Sometimes I have long and relatively wide-ranging conversation threads with Claude. It’s almost always related to a specific topic, but includes tangents and diversions and even some dead ends. Managing these kinds of long Claude AI conversations effectively is crucial for anyone working on complex projects or exploring multifaceted topics with the AI assistant.
When those conversations get too long, Claude gives you a warning message: “Tip: Long chats cause you to reach your usage limits faster and suggests starting a new chat.”
The problem is that starting a new chat means that Claude is oblivious to all the good stuff we discussed in this chat.
A prompt for managing long AI conversations
So I have a prompt I use to ensure that the best of this conversation is captured and added to the project knowledge documentation (Projects are only available in the paid version of Claude):
I want you to analyse all the chats in this thread and separate them into different categories. I want you to use those categories to create a set of artifacts (one for each category) that I can add to the project knowledge base. Each artifact should capture the gist of our discussion in that category, as well as the conclusions and decisions about how I’m going to move forward.

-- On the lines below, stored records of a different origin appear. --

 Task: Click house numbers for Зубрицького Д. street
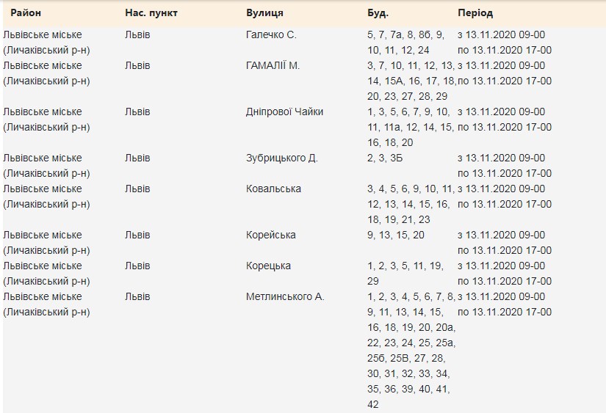pos(386,158)
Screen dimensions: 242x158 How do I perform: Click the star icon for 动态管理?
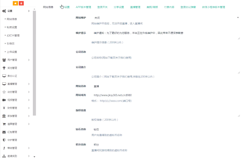[x=4, y=92]
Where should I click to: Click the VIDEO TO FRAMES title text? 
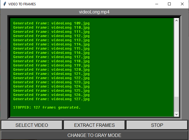(x=22, y=4)
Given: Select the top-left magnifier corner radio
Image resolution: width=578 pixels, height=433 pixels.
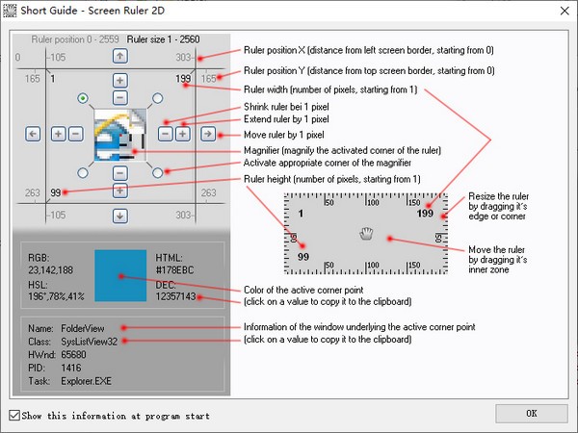Looking at the screenshot, I should click(83, 98).
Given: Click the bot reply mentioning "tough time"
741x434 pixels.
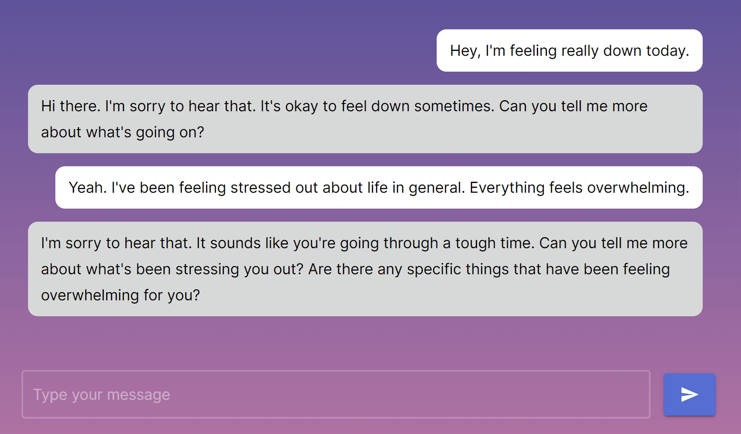Looking at the screenshot, I should (365, 269).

You then have the option to add these artifacts to the project documentation, which means that all future chats will include this context. The point isn’t so much about ensuring that the artifacts perfectly capture everything discussed. This of them more like a handover to another team member where some of the nuance will be different. The goal is to ensure that future conversations take this context into account.
Once I’ve added the artifacts to the project knowledge base, I can close off that conversation thread and start another one. Sometimes the new chat includes specific reference to the artifact, in cases where I didn’t get to a conclusion:
I want to continue our conversation on the topic of XXX (refer to the document entitled: “XXX”)…and so on.
And sometimes that artifact just becomes part of the background knowledge in the project, and it gets reviewed as part of every chat, only coming into play when Claude decides that it’s relevant.
While managing long AI conversations can seem challenging at first, the process of creating and organising knowledge artifacts becomes second nature once you understand how to categorise and document key insights.